Figure 3. CBM18 sequence similarity and expression at different life stages.

(a) A phylogenetic tree of all chytrid CBM18 proteins inferred using RAxML with the per cent of 1,000 bootstrap replicates indicated for each node (branch lengths indicate the mean number of nucleotide substitutions per site). To the right of gene names are a diagram of the domain structure (black boxes indicate CBM18 domain, colours indicate larger domains shown in legend). (b) CBM18 mean fold changes in mRNA expression profile in Bd (above) and Bsal (below). The data represent the normalized target gene amount in spores that were incubated with skin tissue of Tylototriton wenxianensis (Tw) for 2 h, 3-day-old sporangia grown in TGhL, 3-day-old sporangia treated with TGhL broth supplemented with chitinase for 2 h and skin tissue from chytrid-infected Tw animals relative to freshly collected spores which is considered 1. The results are presented as means+s.d. Significant differences in expression between each experimental group are shown in Supplementary Table 6. DRDE, down-regulated deacetylase-like; UPDE, up-regulated deacetylase-like.

Figure 4. Crinkler gene-family relationship and expression patterns.

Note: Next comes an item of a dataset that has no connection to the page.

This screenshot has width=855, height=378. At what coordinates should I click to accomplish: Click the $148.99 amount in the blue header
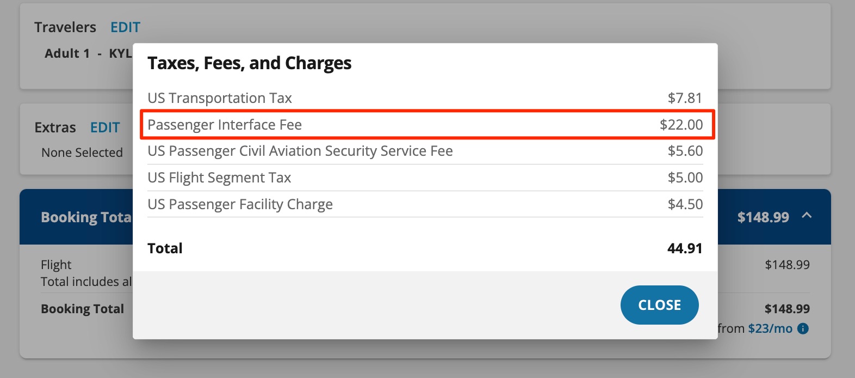(x=764, y=217)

(a) A phylogenetic tree inferred using RAxML from the N-terminal region (first 50 amino acids) of all identified CRNs, showing Bd genes in green, Bsal genes in red, Sp genes in blue and Hp genes in black (branch lengths indicate the mean number of nucleotide substitutions per site). Two motifs were identified from these sequences. (b) Most CRNs were downregulated in Tw, and all those that were significantly differentially expressed (shown) were downregulated, including three Bsal genes (indicated by asterisk). Trees indicate hierarchical clustering between data sets (above) and genes (left of heatmap). (c) CRN mean fold changes in mRNA expression profile in Bd (above) and Bsal (below). The data show the normalized target gene amount in spores that were incubated with skin tissue of Tw for 2 h, 3-day-old sporangia grown in TGhL and skin tissue from chytrid-infected Tw animals relative to freshly collected spores which is considered 1. Significant differences in expression between each experimental group are shown in Supplementary Table 6.

Figure 5. Transcriptomes and skin histology for Tw post infection from Bsal or Bd.

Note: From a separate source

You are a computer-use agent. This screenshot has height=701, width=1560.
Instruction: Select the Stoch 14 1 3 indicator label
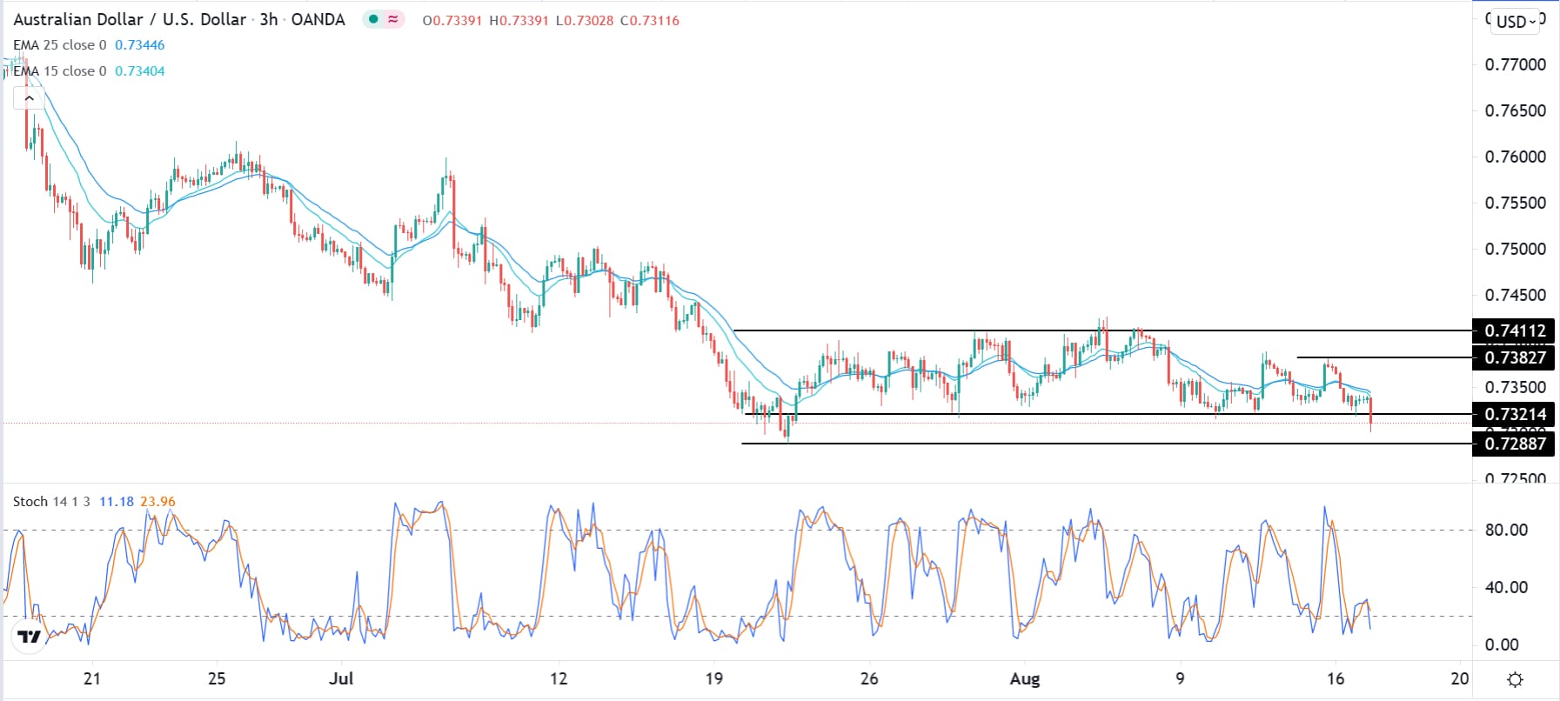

(a) Skin of Tw at 10 days after exposure to Bsal (left) or Bd (right). Bsal thalli are abundantly present across the entire thickness of the epidermis (}) resulting in extensive loss of keratinocytes, whereas Bd thalli are associated with the superficial epidermal layers and hyperkeratotic foci (*). For both infections, histological evidence of an inflammatory response is lacking (Hematoxylin and eosin stain, × 400). (b) MA plots (showing Log₂ fold change in the trimmed mean of M-values (TMM) normalized Fragments Per Kilobase of transcript per Million mapped reads (FPKM) vs average Log₂ counts per million) of Tw transcripts during Bsal infection (left) and Bd infection (right) compared with non-infected. Significant differential expression is highlighted in blue (Bsal) and red (Bd), where FDR P value<0.001 and >fourfold change of TMM normalized FPKM. (c) Multiple classes of immune genes (x-axis) were found differentially expressed during Bd infection, while few were found during Bsal infection. The y-axis shows the number of genes either upregulated (positive count) or downregulated during infection (negative count).